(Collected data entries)
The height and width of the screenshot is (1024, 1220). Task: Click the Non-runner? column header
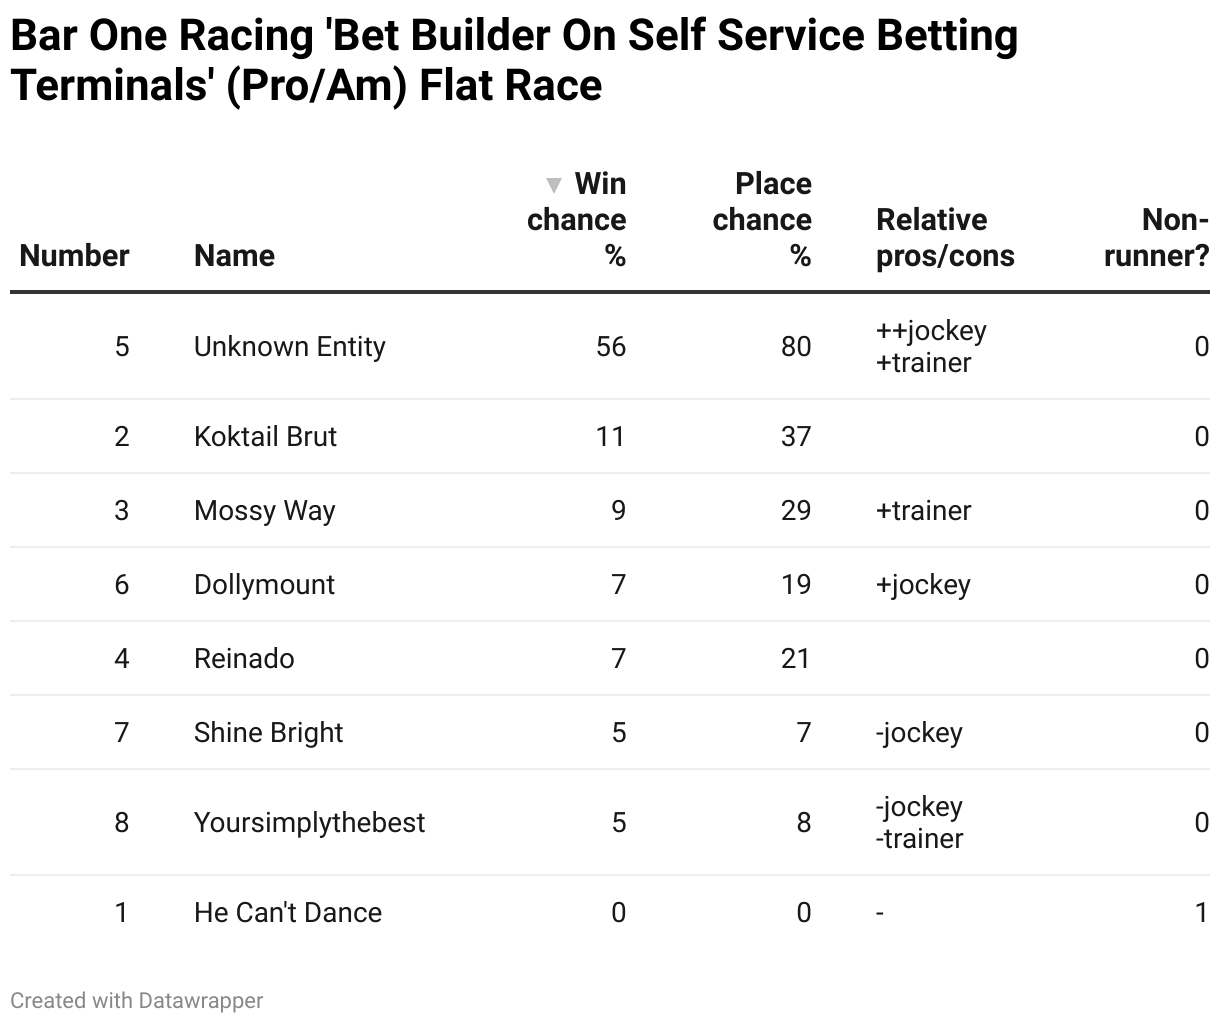[x=1156, y=238]
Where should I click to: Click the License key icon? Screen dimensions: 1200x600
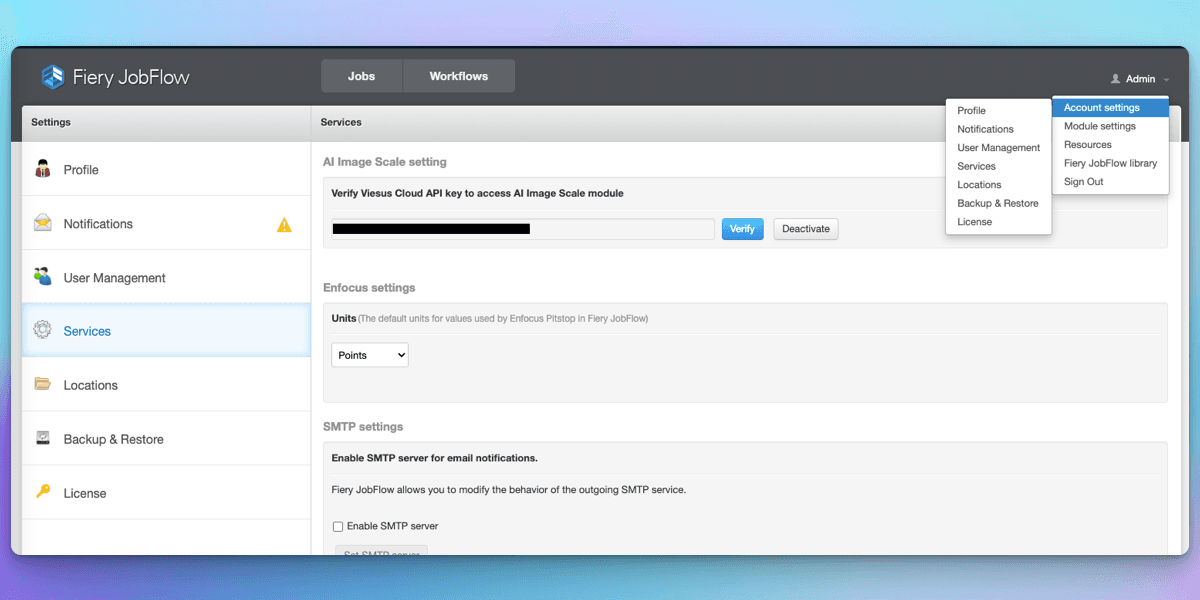[42, 491]
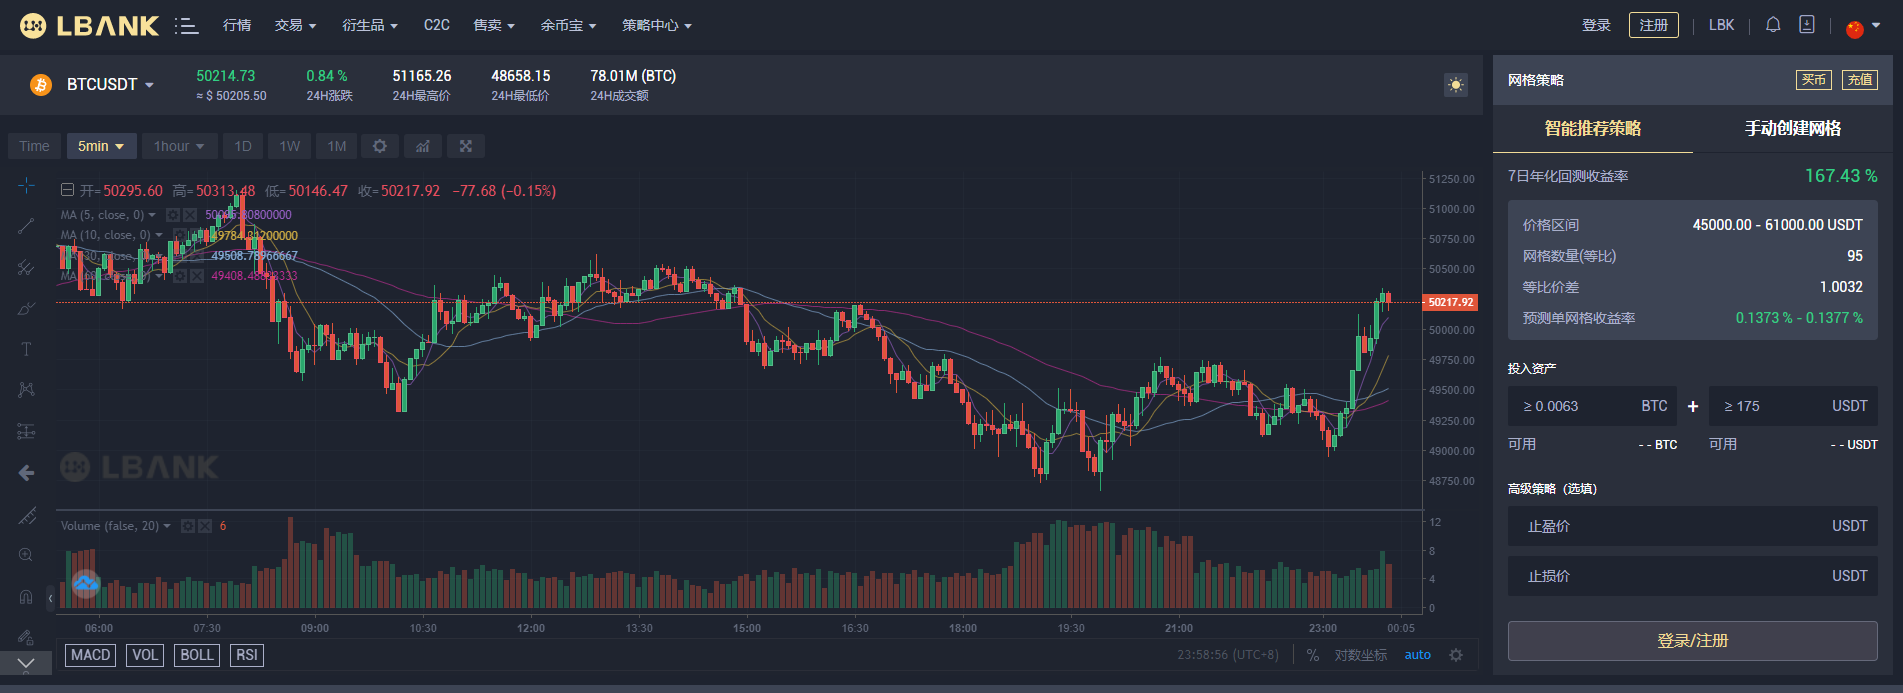Open the 5min interval dropdown
1903x693 pixels.
(x=101, y=146)
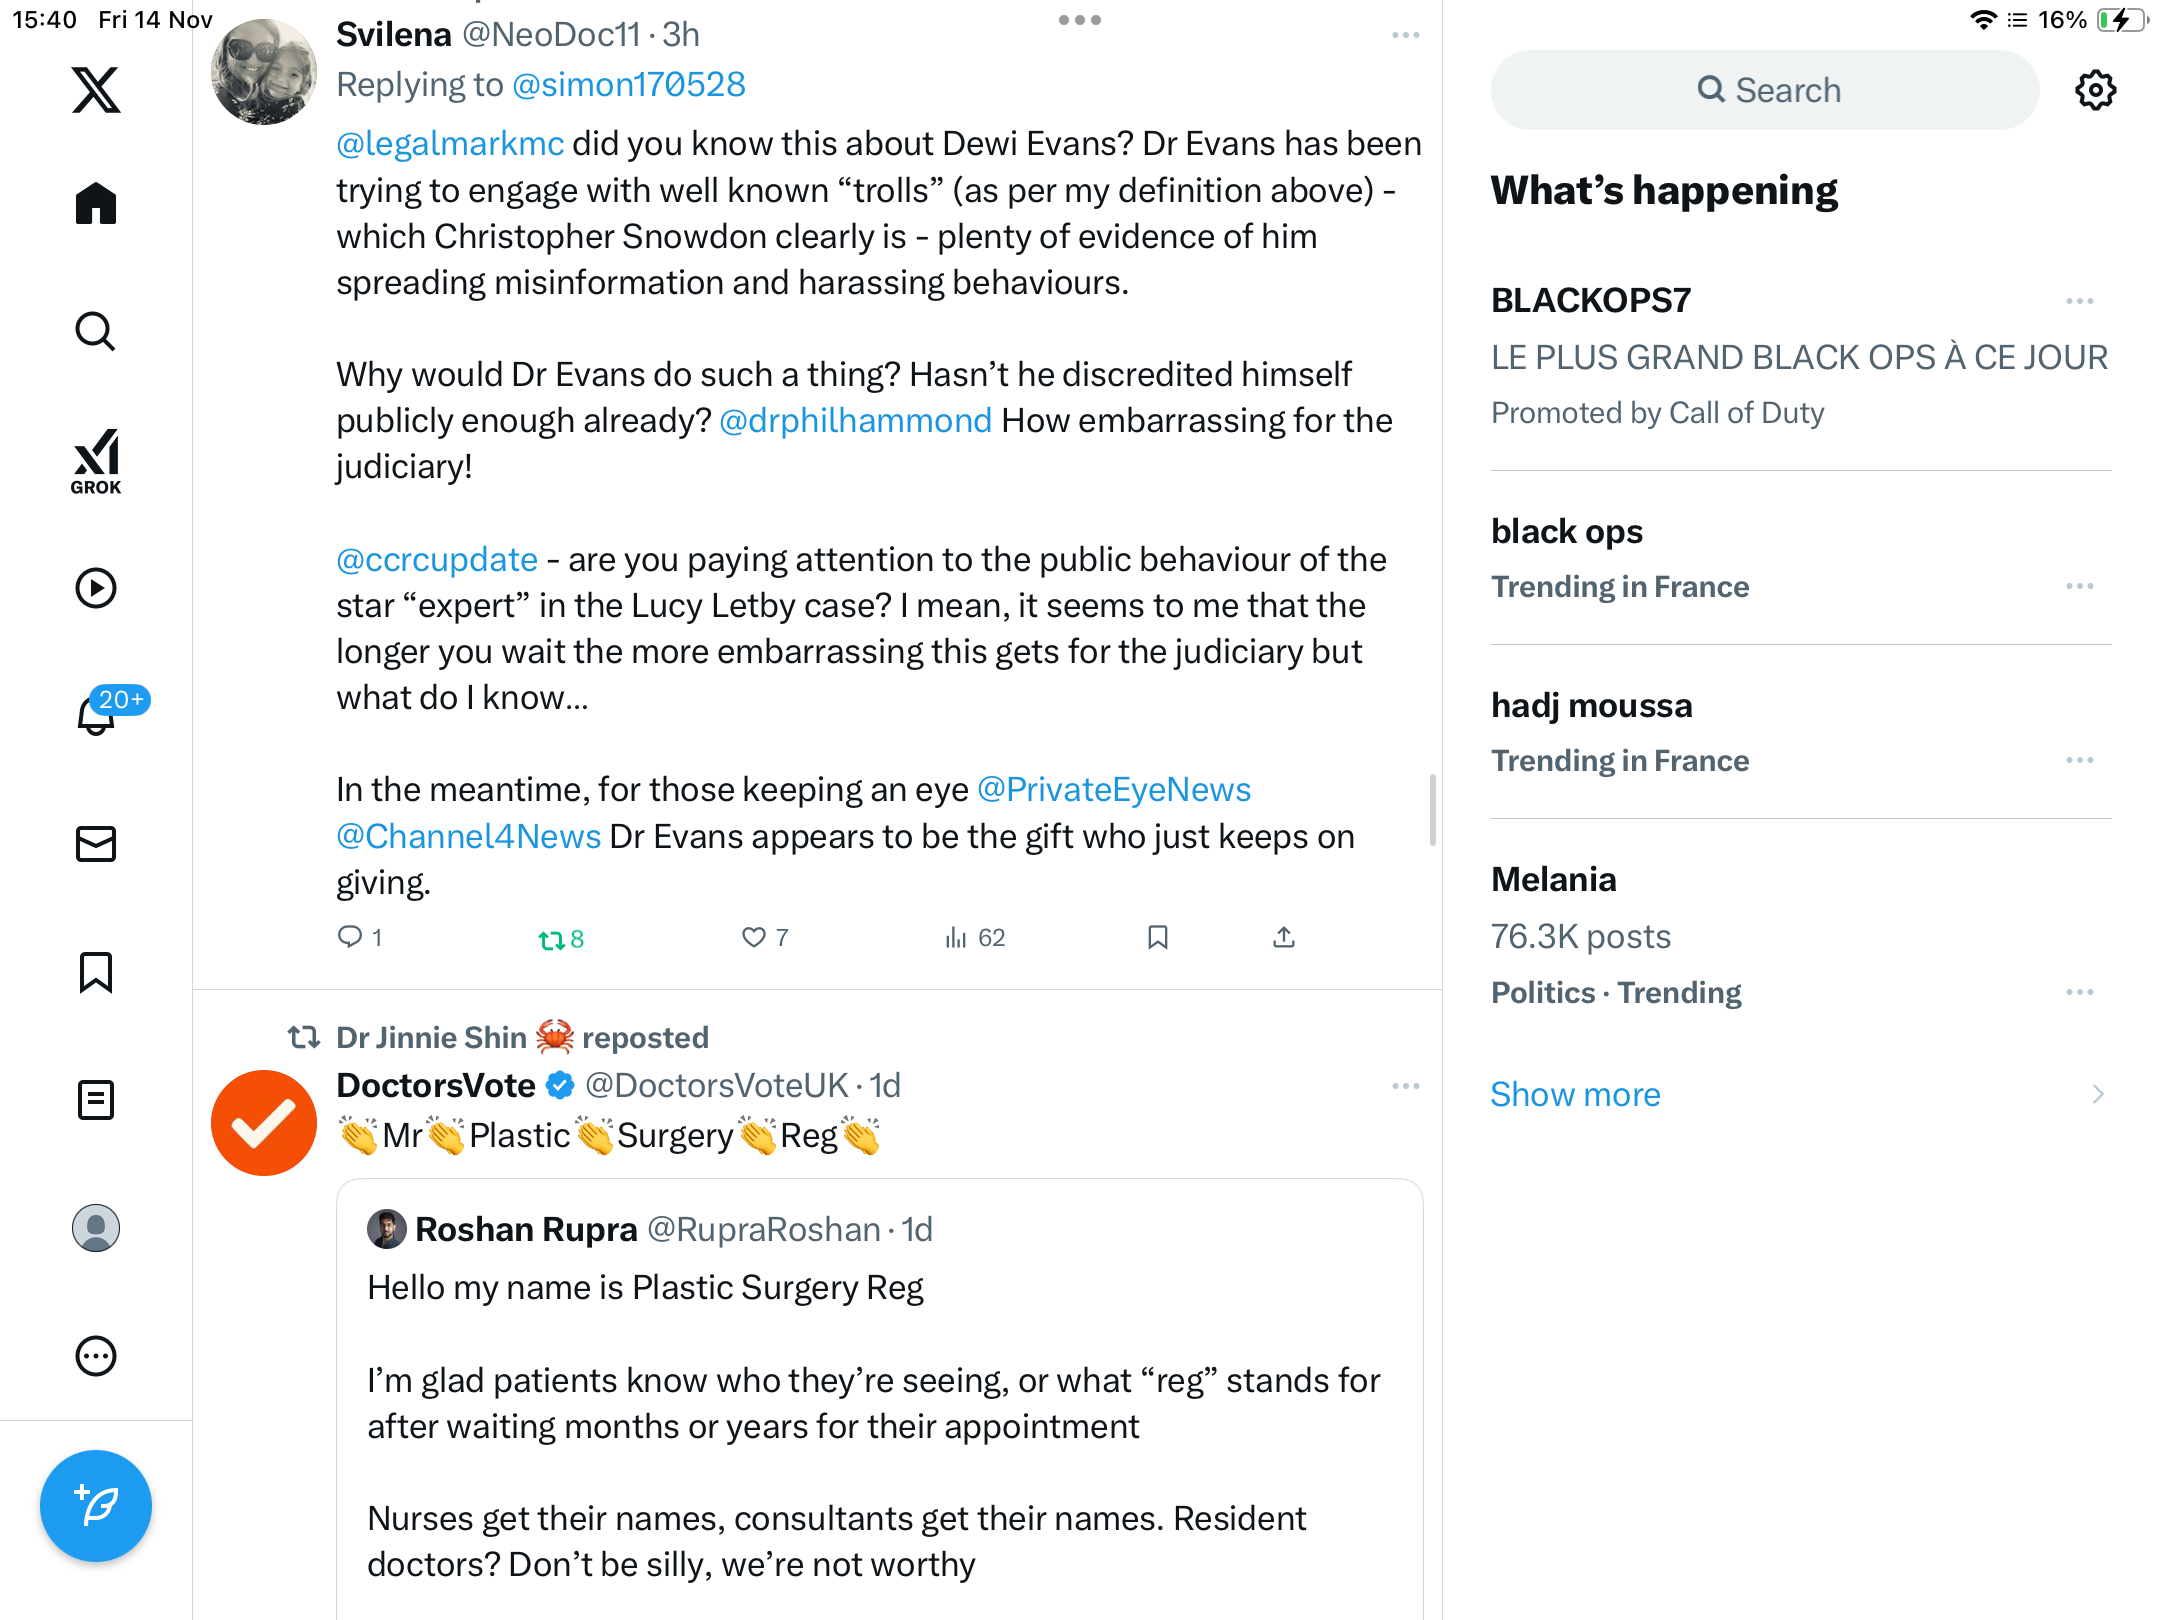Bookmark Svilena's reply post
This screenshot has width=2160, height=1620.
(1158, 937)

* [Task instructions] When you reach the line containing "Where should I" in the entries above, please retype it and each line after it through the last one, exactly, without the pictures.

* [Task output]
Where should I click to: Click the License key icon? Screen dimensions: 1200x600
[42, 491]
Open the 5min interval dropdown
1903x693 pixels.
(x=101, y=146)
Bookmark Svilena's reply post
This screenshot has width=2160, height=1620.
(1158, 937)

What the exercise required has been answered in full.